Paul Hargreaves: Undercover Boss
I was looking forward to watching the new series of Undercover Boss on ITV which has been re-named Undercover Big Boss – don’t be deceived, it is just the same as the previous series. As I say, I was hoping to enjoy the business programme as I have tired a little of Dragon’s Den and The Apprentice, which have both passed their best before date. However, it must be more than a decade since I last watched the programme and much has changed in both business and in me during that time. So, now I hated it!
It wasn’t the rather formulaic patterns I remember from last time; it was the fact that the very rich owner of the business was unaware of the inequality within his business and that he thought he could sort things out by throwing packages of money at problems, rather than going for systemic change.
The business in the first episode was a caravan park company owning 70+ sites across the country. One part featured the undercover boss working with a maintenance guy on one of the sites, a lovely salt of the earth person doing a wonderful job. He disclosed that he had had one pay rise in the last few years and that was 50p an hour.
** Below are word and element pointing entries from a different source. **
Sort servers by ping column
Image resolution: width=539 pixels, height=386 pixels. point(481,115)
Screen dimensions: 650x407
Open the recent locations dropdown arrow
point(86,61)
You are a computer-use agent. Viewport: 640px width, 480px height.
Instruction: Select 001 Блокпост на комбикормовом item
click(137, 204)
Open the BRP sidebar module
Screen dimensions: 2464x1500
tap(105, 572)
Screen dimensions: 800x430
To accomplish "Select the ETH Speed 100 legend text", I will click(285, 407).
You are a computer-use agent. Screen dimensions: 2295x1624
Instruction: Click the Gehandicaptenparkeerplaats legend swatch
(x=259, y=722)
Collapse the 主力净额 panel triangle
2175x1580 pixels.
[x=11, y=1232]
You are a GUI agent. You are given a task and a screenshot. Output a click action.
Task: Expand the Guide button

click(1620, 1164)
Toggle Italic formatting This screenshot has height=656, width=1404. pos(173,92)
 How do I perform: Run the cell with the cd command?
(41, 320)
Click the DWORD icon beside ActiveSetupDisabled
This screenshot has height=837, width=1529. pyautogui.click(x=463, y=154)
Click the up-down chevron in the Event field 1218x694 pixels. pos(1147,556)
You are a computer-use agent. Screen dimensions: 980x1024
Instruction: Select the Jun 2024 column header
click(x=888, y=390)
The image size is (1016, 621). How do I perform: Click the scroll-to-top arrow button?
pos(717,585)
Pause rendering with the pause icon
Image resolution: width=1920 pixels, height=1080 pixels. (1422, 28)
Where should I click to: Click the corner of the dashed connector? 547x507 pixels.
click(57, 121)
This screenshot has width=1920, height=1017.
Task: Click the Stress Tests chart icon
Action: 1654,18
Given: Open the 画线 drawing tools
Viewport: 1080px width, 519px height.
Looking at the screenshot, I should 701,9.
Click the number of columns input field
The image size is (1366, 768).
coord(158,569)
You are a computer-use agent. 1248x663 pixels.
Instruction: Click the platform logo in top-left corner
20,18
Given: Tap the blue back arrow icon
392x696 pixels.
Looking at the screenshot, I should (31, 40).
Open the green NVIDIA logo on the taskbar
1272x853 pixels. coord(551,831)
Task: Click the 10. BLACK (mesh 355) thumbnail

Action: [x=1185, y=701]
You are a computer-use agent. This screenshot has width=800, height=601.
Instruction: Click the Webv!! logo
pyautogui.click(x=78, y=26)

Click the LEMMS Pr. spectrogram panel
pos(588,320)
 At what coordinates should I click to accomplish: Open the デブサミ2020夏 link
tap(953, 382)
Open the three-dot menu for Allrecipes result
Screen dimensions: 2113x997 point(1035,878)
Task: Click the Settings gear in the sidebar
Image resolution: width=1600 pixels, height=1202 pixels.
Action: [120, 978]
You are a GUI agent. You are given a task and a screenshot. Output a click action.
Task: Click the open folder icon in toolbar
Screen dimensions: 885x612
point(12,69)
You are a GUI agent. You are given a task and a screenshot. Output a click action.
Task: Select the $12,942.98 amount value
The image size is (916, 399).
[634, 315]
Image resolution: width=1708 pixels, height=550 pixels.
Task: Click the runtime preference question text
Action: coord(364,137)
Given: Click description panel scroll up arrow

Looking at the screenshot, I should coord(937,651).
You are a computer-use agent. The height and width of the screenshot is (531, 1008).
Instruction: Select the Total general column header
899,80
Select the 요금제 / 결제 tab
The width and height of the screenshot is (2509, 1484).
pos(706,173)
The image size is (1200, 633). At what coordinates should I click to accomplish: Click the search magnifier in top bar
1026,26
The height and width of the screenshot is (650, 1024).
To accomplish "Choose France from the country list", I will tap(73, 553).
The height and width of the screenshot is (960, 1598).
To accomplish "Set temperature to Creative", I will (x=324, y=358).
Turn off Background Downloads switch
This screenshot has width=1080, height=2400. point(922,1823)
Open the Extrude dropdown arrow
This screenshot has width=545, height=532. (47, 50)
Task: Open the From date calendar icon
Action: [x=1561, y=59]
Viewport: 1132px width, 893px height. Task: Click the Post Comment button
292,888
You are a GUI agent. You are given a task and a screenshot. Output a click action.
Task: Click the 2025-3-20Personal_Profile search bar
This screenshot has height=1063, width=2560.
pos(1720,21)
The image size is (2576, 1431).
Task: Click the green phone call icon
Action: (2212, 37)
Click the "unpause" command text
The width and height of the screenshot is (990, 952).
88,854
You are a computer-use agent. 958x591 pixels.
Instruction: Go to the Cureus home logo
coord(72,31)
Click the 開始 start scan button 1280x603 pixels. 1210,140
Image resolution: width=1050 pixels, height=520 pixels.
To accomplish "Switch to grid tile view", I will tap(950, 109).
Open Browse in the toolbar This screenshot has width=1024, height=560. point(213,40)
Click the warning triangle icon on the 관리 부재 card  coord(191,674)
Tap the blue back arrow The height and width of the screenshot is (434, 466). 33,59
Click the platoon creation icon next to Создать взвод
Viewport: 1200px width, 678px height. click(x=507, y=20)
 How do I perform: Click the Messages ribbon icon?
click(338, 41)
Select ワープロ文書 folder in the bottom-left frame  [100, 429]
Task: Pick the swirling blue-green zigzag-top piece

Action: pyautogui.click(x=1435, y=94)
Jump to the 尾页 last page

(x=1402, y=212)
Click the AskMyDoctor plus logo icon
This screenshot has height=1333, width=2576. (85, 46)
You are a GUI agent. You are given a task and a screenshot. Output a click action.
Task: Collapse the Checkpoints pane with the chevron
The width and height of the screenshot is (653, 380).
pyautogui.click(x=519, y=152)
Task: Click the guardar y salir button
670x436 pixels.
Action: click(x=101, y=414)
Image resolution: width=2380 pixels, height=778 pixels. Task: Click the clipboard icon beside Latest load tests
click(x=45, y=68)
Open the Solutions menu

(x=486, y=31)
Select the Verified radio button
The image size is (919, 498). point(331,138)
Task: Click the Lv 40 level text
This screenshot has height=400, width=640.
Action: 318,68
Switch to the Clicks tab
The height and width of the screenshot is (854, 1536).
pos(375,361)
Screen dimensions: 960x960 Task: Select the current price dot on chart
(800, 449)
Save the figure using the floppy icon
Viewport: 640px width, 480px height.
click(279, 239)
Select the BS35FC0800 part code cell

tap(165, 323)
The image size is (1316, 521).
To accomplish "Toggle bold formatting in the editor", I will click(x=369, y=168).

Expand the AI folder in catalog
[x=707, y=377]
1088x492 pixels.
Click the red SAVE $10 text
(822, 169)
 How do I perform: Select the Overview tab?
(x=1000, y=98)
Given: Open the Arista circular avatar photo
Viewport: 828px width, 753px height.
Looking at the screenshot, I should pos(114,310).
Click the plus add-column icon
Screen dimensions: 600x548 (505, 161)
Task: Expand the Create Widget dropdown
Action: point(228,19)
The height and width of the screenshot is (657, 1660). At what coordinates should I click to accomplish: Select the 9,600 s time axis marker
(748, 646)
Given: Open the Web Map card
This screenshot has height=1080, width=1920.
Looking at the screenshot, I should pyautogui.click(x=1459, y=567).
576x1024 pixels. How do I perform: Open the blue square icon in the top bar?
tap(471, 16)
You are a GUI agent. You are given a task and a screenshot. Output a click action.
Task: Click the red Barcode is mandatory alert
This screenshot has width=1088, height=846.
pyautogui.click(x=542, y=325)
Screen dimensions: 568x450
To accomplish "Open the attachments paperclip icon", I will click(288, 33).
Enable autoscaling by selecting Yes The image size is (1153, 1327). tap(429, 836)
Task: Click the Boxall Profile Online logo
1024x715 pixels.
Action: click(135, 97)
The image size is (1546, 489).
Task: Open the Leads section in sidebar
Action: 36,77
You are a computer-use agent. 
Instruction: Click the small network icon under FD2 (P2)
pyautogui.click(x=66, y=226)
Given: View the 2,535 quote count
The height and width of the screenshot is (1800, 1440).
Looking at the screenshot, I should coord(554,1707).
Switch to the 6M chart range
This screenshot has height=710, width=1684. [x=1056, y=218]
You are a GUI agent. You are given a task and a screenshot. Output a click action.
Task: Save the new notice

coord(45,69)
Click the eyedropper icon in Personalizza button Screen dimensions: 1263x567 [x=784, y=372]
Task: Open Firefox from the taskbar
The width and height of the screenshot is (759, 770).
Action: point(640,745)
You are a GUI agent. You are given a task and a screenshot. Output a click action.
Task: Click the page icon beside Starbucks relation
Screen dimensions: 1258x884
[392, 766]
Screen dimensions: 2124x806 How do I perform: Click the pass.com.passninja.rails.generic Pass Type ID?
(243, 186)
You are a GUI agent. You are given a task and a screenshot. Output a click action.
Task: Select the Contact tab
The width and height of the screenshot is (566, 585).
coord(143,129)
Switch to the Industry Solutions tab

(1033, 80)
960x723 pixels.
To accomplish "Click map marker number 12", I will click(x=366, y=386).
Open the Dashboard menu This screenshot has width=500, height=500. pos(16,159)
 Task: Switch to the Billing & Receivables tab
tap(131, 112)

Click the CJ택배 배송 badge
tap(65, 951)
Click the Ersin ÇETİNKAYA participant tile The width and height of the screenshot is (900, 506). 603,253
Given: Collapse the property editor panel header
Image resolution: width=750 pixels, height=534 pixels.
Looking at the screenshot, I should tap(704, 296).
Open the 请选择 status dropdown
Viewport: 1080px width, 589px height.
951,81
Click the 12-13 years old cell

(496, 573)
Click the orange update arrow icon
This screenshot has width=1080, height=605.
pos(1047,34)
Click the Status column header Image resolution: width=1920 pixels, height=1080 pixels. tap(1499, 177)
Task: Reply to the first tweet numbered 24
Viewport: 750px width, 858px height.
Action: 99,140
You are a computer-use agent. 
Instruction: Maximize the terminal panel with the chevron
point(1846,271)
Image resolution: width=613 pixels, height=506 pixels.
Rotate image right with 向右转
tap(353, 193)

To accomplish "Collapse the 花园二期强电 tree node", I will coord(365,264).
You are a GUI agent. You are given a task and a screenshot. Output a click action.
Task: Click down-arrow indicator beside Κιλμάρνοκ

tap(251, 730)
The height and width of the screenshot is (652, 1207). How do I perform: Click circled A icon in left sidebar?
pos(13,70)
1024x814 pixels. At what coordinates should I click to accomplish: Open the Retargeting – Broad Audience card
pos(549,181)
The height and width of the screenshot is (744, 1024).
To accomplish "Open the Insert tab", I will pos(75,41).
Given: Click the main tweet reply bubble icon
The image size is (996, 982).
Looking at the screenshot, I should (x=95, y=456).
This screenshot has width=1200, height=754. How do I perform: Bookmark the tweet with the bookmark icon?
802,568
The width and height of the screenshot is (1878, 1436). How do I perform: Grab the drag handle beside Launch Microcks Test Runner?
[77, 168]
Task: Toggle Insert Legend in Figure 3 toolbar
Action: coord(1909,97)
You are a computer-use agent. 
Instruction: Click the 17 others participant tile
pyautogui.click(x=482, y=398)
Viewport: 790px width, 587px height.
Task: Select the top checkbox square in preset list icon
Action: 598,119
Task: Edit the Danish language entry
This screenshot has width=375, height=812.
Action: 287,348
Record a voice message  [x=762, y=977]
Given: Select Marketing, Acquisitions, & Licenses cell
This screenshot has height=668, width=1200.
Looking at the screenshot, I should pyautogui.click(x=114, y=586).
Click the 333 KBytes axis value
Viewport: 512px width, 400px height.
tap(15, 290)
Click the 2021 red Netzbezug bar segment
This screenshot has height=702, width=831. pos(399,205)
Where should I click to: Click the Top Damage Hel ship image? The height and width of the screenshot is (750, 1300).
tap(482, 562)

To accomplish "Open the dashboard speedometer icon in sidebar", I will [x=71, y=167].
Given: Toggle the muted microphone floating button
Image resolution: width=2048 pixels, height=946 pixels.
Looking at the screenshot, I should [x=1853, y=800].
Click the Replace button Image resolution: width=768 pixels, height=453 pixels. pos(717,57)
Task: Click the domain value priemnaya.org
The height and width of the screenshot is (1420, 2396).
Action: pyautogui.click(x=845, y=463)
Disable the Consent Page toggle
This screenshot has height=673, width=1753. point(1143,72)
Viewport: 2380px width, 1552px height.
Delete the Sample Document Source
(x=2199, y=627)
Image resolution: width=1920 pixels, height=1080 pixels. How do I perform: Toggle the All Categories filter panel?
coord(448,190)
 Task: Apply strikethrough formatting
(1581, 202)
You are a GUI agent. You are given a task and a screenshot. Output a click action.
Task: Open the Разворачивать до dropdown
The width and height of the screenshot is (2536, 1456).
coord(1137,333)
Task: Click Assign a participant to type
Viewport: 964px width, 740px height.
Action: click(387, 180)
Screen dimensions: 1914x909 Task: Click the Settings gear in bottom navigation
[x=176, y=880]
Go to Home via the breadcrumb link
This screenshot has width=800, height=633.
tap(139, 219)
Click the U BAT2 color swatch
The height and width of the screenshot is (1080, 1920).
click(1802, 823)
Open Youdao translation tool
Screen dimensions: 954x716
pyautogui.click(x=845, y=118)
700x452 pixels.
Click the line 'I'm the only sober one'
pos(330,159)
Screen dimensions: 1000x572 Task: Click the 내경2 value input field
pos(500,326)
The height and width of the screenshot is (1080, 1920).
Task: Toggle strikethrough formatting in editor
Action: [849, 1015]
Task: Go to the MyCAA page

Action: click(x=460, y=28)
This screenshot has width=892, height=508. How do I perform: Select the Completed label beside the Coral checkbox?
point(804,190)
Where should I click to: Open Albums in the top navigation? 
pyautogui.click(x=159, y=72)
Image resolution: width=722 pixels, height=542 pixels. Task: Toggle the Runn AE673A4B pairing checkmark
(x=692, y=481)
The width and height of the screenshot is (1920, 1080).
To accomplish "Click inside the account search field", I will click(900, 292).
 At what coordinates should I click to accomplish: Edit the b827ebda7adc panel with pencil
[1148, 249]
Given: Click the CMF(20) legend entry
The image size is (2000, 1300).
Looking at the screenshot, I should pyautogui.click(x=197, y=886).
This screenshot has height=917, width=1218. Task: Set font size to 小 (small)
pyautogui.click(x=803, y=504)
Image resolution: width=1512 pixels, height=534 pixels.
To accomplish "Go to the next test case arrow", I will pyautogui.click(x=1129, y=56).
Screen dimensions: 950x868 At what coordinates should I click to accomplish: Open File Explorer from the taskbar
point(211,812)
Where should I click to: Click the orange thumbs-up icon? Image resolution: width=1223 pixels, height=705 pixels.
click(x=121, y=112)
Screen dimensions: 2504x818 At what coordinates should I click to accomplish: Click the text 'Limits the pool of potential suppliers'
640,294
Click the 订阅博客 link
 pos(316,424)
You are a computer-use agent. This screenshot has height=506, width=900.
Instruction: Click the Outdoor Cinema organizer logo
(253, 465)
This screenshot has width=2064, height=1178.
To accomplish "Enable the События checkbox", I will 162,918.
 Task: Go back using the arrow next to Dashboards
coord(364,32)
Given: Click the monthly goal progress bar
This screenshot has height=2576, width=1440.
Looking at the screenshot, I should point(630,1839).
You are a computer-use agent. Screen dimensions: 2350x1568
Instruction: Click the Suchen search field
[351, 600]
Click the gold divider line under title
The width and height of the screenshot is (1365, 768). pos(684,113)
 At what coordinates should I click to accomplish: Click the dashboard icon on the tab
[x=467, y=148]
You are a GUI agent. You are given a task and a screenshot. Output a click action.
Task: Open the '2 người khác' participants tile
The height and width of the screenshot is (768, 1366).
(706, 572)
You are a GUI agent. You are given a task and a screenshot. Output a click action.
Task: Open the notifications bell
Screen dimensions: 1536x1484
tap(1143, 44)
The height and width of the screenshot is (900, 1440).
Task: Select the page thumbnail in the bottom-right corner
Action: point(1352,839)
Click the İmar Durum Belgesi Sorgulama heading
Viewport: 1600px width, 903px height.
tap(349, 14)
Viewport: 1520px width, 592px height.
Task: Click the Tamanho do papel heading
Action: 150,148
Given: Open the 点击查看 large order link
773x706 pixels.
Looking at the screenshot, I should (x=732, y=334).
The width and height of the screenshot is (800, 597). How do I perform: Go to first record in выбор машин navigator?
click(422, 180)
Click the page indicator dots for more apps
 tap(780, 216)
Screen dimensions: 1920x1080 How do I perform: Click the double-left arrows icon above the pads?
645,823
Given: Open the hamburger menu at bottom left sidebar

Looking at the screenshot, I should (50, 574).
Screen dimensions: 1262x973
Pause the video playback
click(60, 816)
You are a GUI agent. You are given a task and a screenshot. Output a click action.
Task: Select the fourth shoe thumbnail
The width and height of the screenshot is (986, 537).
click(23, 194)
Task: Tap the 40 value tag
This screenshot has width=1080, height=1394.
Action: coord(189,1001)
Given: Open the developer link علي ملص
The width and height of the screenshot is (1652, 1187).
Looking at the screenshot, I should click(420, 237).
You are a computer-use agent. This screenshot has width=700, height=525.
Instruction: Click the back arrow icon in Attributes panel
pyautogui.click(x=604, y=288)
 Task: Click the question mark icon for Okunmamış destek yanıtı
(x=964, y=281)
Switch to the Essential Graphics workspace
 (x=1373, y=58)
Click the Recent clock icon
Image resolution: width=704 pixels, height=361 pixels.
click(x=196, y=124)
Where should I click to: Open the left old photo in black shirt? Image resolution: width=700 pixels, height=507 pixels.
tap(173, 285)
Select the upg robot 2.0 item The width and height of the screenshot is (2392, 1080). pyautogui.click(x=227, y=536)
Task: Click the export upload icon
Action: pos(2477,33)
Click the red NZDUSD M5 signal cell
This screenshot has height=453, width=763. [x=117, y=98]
When it came to the big reveal in the owner’s house to be offered a £5,000 bonus for years of underpayment was, in my view, an insult, particularly as the maintenance man had just walked past a £1.4M Bugatti on the drive. Surely it might be better to have addressed the ridiculous imbalance in the business rather than a token bonus.
Contrast this with the CEO of Gravity Payments in the USA who took a pay cut of 90% to ensure all his people were able to be paid a minimum of $50,000 per annum. Since the change the company has tripled revenues, head count has grown 70%, customer base has doubled, and babies had by staff has grown 10 times. People have left the company half as often. Being generous as a boss isn’t just a better thing to do but it results in more successful businesses.